Features

Please no warchalking legislation, it won't do any of us any good

by Kieren McCarthy | posted on 01 October 2002


Warchalking - marking where WiFi networks can be publicly picked up - is showing disturbing signs of becoming the latest Trojan Horse by which ill thought-out legislation becomes law.

God only knows what absurd, cart-before-horse solutions will be proposed. Or which of them will be championed by uninformed politicians. But you can rest assured that they are coming, that big business will back them (as long as they don't cost money), that they will be excessive and that civil rights campaigners will find at least 20 ways in which they can be abused by the authorities.

In the past fortnight, warchalking has been called illegal, compared to common theft, been accused of damaging businesses and of encouraging hacking, and generally scapegoated for all that's wrong in the world. In fact, blink and you could easily confuse it with those other deadly sins: MP3 file-swapping and chatroom conversations.

The only difference so far is that warchalking " can encourage malicious hackers" (BT), " could steal enough bandwidth to reduce the performance of the company's applications" (Nokia), and " could potentially provide access to commercially sensitive data" (CBI). Warchalkers themselves " could use a network as a proxy to despatch millions of unwanted email messages with no danger of being traced" (CBI) and "could harm businesses financially and operationally".

These "cans" and "coulds" will soon turn into "wills" and then we are likely to see the same kind of over-the-top and damaging legislation that has stemmed from other Internet applications.

In the US, a law intended to protect artists' copyright allows for sanctioned corporate hacking of individual's home computers. Incredible but true. In the UK, the paedophile frenzy looks set to introduce a law in which people are found guilty before they have even committed a crime.

Those vigorously opposing these laws are wrong in their assertion that it is a concerted effort by the authorities to build a police state, and those that vigorously support the laws are deluding themselves if they think people can be made to follow them.
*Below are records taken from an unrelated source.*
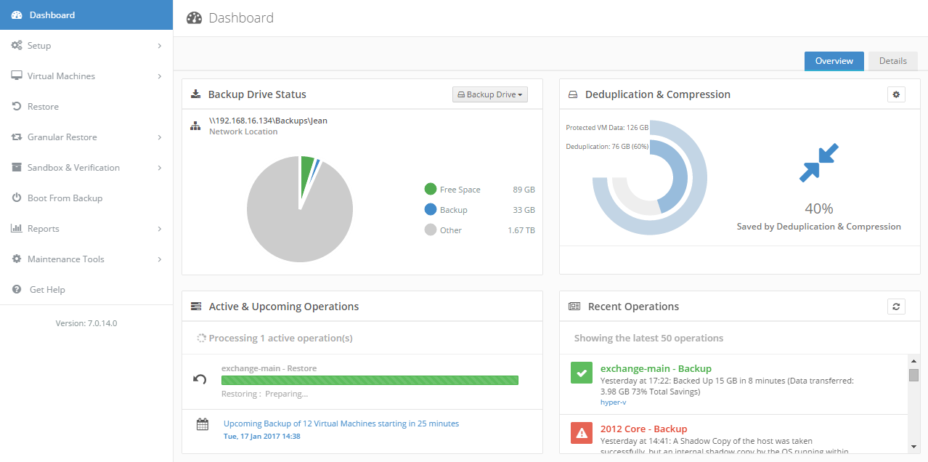Click the restore arrow icon beside exchange-main
Screen dimensions: 928x462
200,379

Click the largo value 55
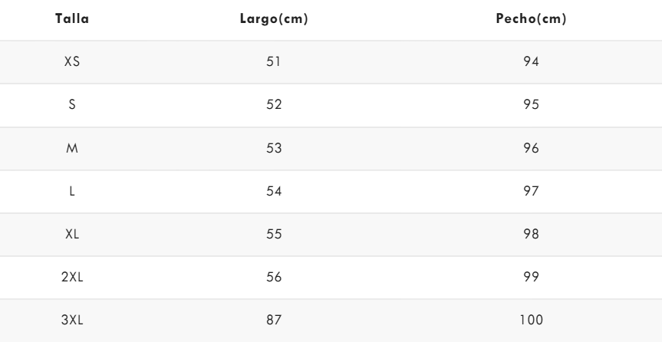[x=274, y=234]
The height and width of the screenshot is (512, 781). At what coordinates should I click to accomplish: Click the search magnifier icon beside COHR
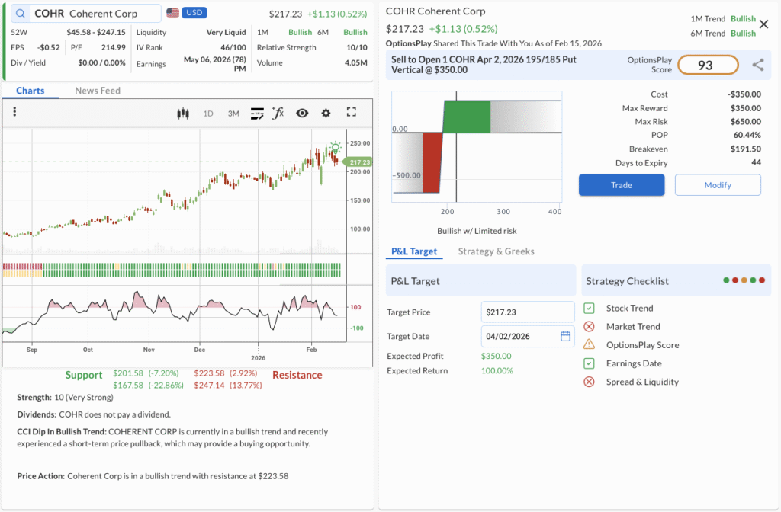(20, 14)
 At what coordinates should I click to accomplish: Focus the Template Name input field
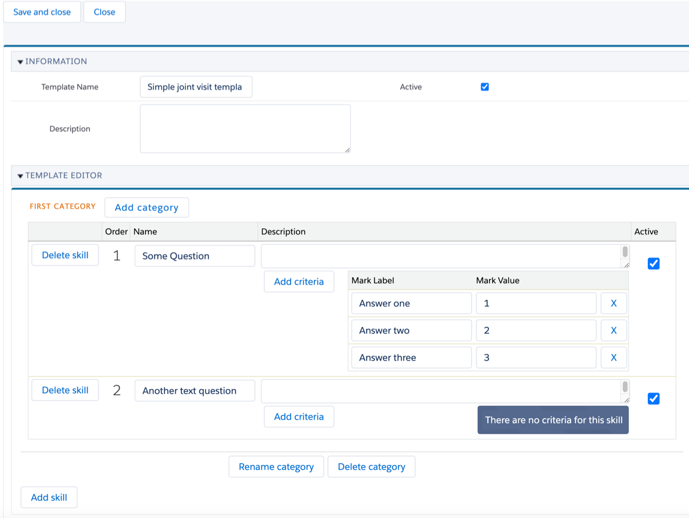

What we can expect is five to ten years of argument and legal wrangling until a more intelligent solution is found. Something that could be achieved earlier if a little forethought was shown.

Rushed law is bad law. But the Internet enables practices to spread like wildfire in just a few months. Millions of people are downloading MP3s without paying for copyright, so we must have a law as soon as possible stopping them. Three children have died already from people they met on the Internet, so we must have a law before another child is lost.

Subsequently the laws are drawn up, decided upon and passed before anyone has had a chance to take a more reasoned look at the situation. Certainly long before it impinges on society.

While this pre-emptive approach to law is reminiscent of both IT companies' approach to business and the boundless innovation that the Internet has provided, it has invariably created binding statutes from a poorly defined middle ground.

WiFi is, fortunately, a very different animal to the two examples above, but there is a risk its wider acceptance will be hampered by companies and technophiles playing up to their accepted roles - reacting against one another rather than coming to an understanding over how to get the most out of it.

Like Edwina Currie, embracing the grey man in the middle can be ultimately more satisfying that anyone would dare imagine.